* **The task**: Copy the listing verbatim from the line with "This screenshot has height=804, width=1420." up to and including the line with "coord(1160,153)".

* **Exercise input**:
•••••

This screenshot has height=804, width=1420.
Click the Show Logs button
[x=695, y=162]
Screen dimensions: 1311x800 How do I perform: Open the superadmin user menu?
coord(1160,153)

•••••

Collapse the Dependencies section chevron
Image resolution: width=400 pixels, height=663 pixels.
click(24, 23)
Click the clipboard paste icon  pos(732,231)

•••••

* **Exercise answer**:
This screenshot has height=804, width=1420.
Click the Show Logs button
[x=695, y=162]
Screen dimensions: 1311x800 How do I perform: Open the superadmin user menu?
coord(1160,153)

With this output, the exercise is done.